__Task goal__. Would you give the data below back exactly as it reads?

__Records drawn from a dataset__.
╭──

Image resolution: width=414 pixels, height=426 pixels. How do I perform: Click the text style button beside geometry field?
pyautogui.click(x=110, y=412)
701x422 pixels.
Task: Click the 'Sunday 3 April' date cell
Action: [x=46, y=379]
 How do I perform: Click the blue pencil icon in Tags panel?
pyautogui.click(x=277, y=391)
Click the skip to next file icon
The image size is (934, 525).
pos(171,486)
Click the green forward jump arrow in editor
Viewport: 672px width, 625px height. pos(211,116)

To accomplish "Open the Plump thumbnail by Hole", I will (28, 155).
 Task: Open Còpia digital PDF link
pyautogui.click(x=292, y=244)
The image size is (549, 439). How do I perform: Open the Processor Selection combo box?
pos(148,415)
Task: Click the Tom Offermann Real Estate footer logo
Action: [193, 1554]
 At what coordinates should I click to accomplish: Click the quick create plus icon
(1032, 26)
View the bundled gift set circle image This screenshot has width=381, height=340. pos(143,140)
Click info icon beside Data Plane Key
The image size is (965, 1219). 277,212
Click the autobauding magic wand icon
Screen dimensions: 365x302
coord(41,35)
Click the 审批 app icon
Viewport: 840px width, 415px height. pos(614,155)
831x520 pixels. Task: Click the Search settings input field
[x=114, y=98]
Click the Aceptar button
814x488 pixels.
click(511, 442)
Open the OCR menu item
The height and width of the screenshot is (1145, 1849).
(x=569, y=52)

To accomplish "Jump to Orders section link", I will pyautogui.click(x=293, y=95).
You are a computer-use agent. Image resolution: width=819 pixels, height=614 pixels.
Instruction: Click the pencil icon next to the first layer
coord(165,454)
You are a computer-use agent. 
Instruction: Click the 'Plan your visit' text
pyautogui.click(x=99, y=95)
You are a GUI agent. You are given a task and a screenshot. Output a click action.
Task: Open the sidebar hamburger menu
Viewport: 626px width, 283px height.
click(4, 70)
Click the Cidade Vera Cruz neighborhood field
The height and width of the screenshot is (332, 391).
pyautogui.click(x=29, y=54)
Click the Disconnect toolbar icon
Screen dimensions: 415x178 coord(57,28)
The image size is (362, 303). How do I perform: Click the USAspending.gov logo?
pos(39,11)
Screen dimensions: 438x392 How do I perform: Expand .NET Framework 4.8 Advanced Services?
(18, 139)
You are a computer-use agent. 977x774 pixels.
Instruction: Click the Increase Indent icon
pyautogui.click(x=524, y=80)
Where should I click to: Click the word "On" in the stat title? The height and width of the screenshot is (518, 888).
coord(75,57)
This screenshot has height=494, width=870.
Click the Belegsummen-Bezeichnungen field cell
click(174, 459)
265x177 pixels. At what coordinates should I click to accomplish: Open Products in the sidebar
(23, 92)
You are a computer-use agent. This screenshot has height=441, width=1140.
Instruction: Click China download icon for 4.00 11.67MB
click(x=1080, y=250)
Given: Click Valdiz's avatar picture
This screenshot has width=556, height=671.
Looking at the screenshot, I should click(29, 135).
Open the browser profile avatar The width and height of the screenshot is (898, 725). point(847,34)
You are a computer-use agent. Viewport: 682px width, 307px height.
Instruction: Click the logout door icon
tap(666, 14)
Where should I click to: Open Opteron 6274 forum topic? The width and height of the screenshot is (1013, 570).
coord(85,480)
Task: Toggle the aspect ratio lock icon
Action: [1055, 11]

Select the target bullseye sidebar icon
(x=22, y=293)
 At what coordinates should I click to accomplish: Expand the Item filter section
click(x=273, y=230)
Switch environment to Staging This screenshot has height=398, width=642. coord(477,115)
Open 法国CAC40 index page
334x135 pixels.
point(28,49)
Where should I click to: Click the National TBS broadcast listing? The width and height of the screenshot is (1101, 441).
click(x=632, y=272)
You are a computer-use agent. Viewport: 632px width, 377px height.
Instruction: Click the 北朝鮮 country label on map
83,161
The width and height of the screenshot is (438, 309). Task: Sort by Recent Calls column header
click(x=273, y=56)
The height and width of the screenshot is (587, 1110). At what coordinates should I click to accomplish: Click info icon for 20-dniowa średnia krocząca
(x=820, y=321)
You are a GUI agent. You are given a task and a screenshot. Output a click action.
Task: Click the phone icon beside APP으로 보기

╰──

__Answer space__.
Image resolution: width=414 pixels, height=426 pixels. How do I perform: Click the text style button beside geometry field?
pyautogui.click(x=110, y=412)
701x422 pixels.
Task: Click the 'Sunday 3 April' date cell
Action: [x=46, y=379]
 How do I perform: Click the blue pencil icon in Tags panel?
pyautogui.click(x=277, y=391)
Click the skip to next file icon
The image size is (934, 525).
pos(171,486)
Click the green forward jump arrow in editor
Viewport: 672px width, 625px height. pos(211,116)

To accomplish "Open the Plump thumbnail by Hole", I will (28, 155).
 Task: Open Còpia digital PDF link
pyautogui.click(x=292, y=244)
The image size is (549, 439). How do I perform: Open the Processor Selection combo box?
pos(148,415)
Task: Click the Tom Offermann Real Estate footer logo
Action: [193, 1554]
 At what coordinates should I click to accomplish: Click the quick create plus icon
(1032, 26)
View the bundled gift set circle image This screenshot has width=381, height=340. pos(143,140)
Click info icon beside Data Plane Key
The image size is (965, 1219). 277,212
Click the autobauding magic wand icon
Screen dimensions: 365x302
coord(41,35)
Click the 审批 app icon
Viewport: 840px width, 415px height. pos(614,155)
831x520 pixels. Task: Click the Search settings input field
[x=114, y=98]
Click the Aceptar button
814x488 pixels.
click(511, 442)
Open the OCR menu item
The height and width of the screenshot is (1145, 1849).
(x=569, y=52)

To accomplish "Jump to Orders section link", I will pyautogui.click(x=293, y=95).
You are a computer-use agent. Image resolution: width=819 pixels, height=614 pixels.
Instruction: Click the pencil icon next to the first layer
coord(165,454)
You are a computer-use agent. 
Instruction: Click the 'Plan your visit' text
pyautogui.click(x=99, y=95)
You are a GUI agent. You are given a task and a screenshot. Output a click action.
Task: Open the sidebar hamburger menu
Viewport: 626px width, 283px height.
click(4, 70)
Click the Cidade Vera Cruz neighborhood field
The height and width of the screenshot is (332, 391).
pyautogui.click(x=29, y=54)
Click the Disconnect toolbar icon
Screen dimensions: 415x178 coord(57,28)
The image size is (362, 303). How do I perform: Click the USAspending.gov logo?
pos(39,11)
Screen dimensions: 438x392 How do I perform: Expand .NET Framework 4.8 Advanced Services?
(18, 139)
You are a computer-use agent. 977x774 pixels.
Instruction: Click the Increase Indent icon
pyautogui.click(x=524, y=80)
Where should I click to: Click the word "On" in the stat title? The height and width of the screenshot is (518, 888).
coord(75,57)
This screenshot has height=494, width=870.
Click the Belegsummen-Bezeichnungen field cell
click(174, 459)
265x177 pixels. At what coordinates should I click to accomplish: Open Products in the sidebar
(23, 92)
You are a computer-use agent. This screenshot has height=441, width=1140.
Instruction: Click China download icon for 4.00 11.67MB
click(x=1080, y=250)
Given: Click Valdiz's avatar picture
This screenshot has width=556, height=671.
Looking at the screenshot, I should click(29, 135).
Open the browser profile avatar The width and height of the screenshot is (898, 725). point(847,34)
You are a computer-use agent. Viewport: 682px width, 307px height.
Instruction: Click the logout door icon
tap(666, 14)
Where should I click to: Open Opteron 6274 forum topic? The width and height of the screenshot is (1013, 570).
coord(85,480)
Task: Toggle the aspect ratio lock icon
Action: [1055, 11]

Select the target bullseye sidebar icon
(x=22, y=293)
 At what coordinates should I click to accomplish: Expand the Item filter section
click(x=273, y=230)
Switch environment to Staging This screenshot has height=398, width=642. coord(477,115)
Open 法国CAC40 index page
334x135 pixels.
point(28,49)
Where should I click to: Click the National TBS broadcast listing? The width and height of the screenshot is (1101, 441).
click(x=632, y=272)
You are a computer-use agent. Viewport: 632px width, 377px height.
Instruction: Click the 北朝鮮 country label on map
83,161
The width and height of the screenshot is (438, 309). Task: Sort by Recent Calls column header
click(x=273, y=56)
The height and width of the screenshot is (587, 1110). At what coordinates should I click to accomplish: Click info icon for 20-dniowa średnia krocząca
(x=820, y=321)
You are a GUI agent. You are given a task and a screenshot. Output a click action.
Task: Click the phone icon beside APP으로 보기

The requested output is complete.